Neelagiriseya (Sinhalaː නීලගිරිසෑය) is an ancient colossal Stupa situated in Lahugala, Ampara District, Sri Lanka. It is the largest Buddhist Stupa in the Eastern Province of the country. It has a circumference of 182 m and 22 m height in the current status. In the recent history the Stupa and its monastery site had been neglected and abandoned over three decades as the rise of activities of military organization LTTE (Tamil Tigers) in the area.

==History==
Neelagiriseya is believed to be built by either King Kavan Tissa (205–161 BC) or King Bhathikabaya (20-9 BC) and has been called as Uttara Seevali Pabbata Viharaya in ancient times. According to an inscription belongs to the 1st century, found during the archaeological excavations done in 2011, describes about a grant to the temple by the Maharaajinee Chula Sivalee Queen, wife of the King Bhatikabaya. In historical resources Bhatikabaya is described as a viceroy, who reigned in Ruhuna when King Kutakanna Tissa (42-20 BC) was ruling the country. Another inscription recovered from the site in 2011 excavation, also reveals about donations made by king Jettatissa I (263–273) or by the	King Jettatissa II (328-337 CE).

The first reference about the Nilgiriseya in modern history could be found in the early	decades	of the 20th century. A.M. Horcart, who had visited this place in 1928, has published some details about the Stupa after 2 years later of his journey.

==Restoration==
Efforts to restore the Stupa were carried out by the archaeological department during 1979 – 1984 time period. But the initiatives were abandoned as the increase of threats from Tamil Tigers separatists in the area. Since then any development or conservation activities haven't taken place for this site till defeat of LTTE in 2009. In 2011 a survey was carried out as a pre-requisite of the proposed restoration of the Stupa by a team consisted of 13 archaeologists, funded by the department of archaeology.

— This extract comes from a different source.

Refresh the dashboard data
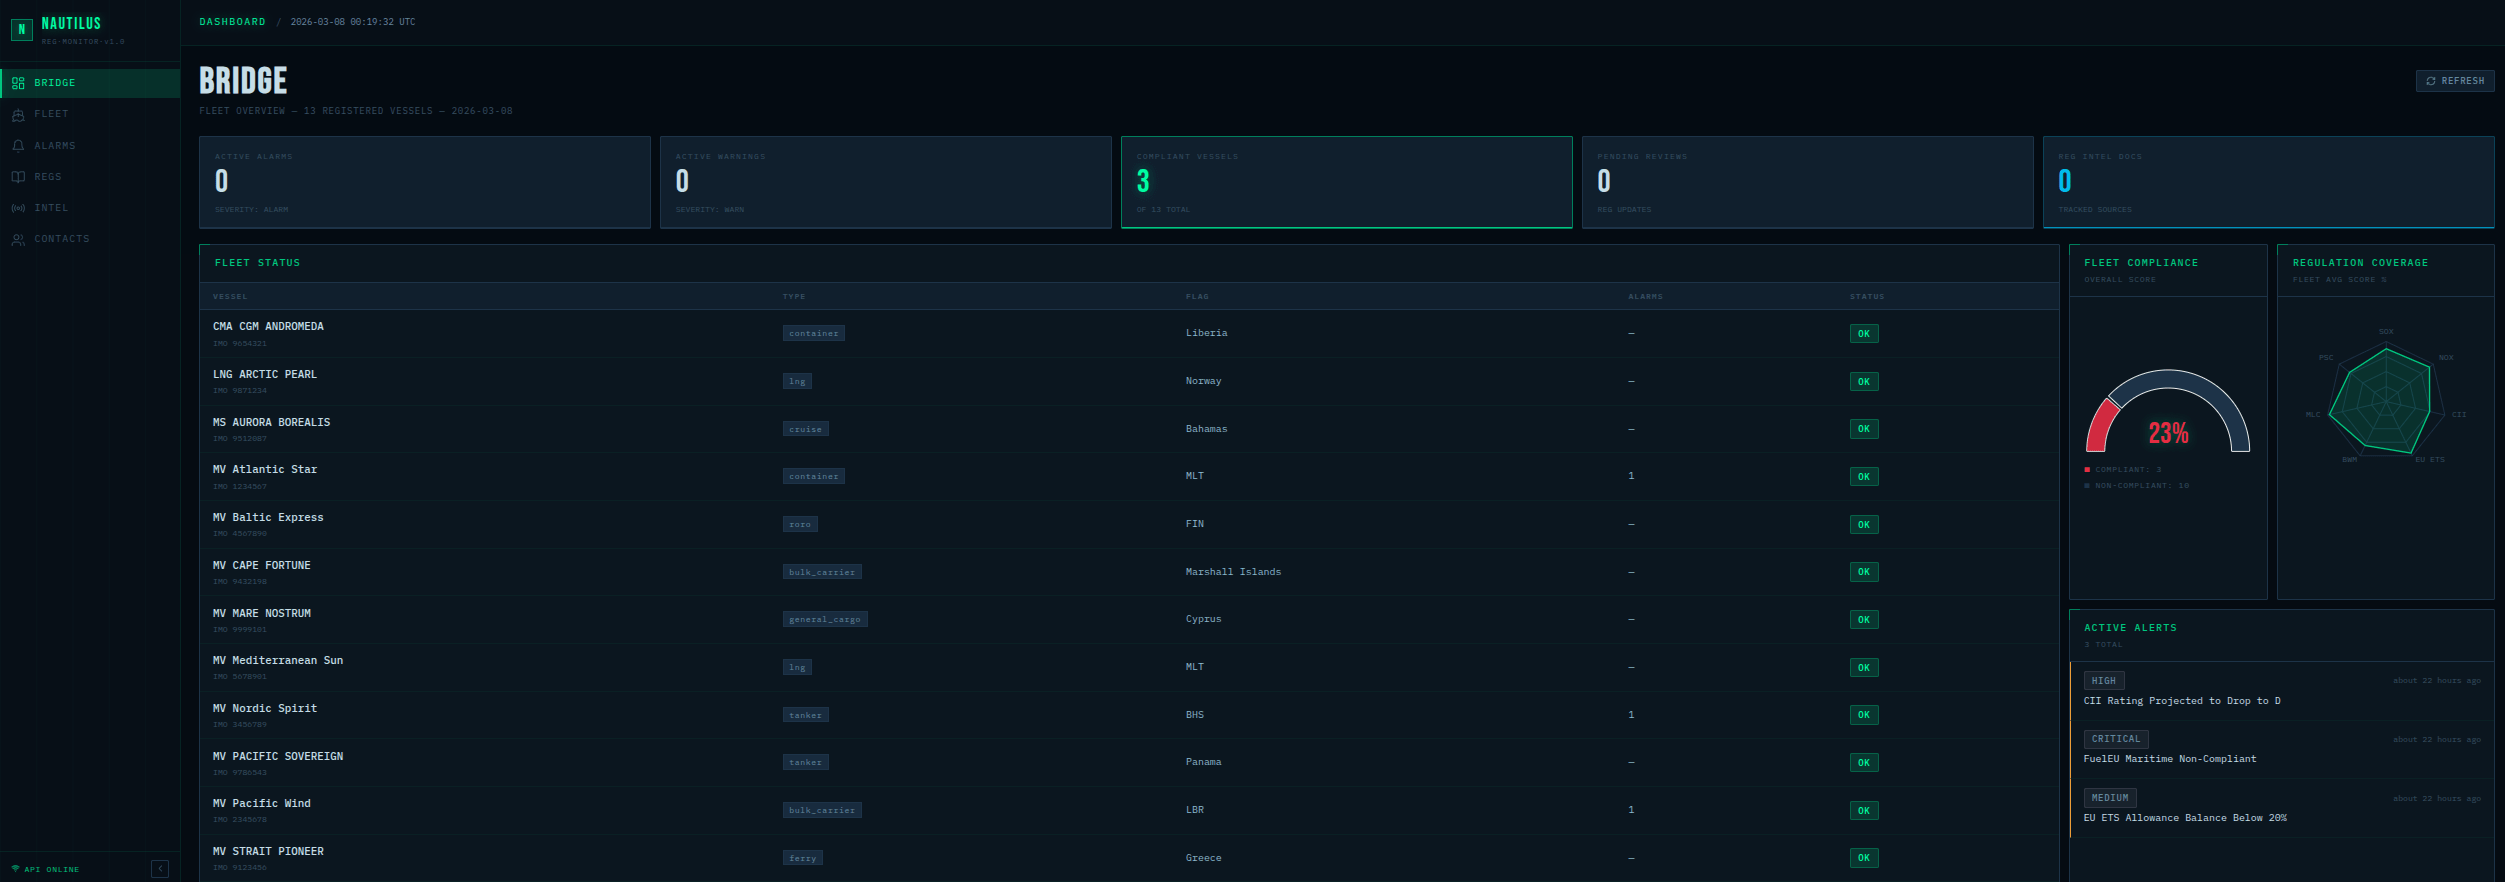click(2454, 81)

During the survey archaeologist identified remains of an ancient aramic complex surrounding the Stupa extending about 36 hectares. The complex includes a central Stupa with irregularly scattered ruins of the buildings, boundary walls and ponds associated with it. They have also found a golden casket with relics in Stupa among the many items found from their excavations. According to the archaeologists, the relics recovered from Neelagiriseya, are the relics of Buddha due to inscription on the casket.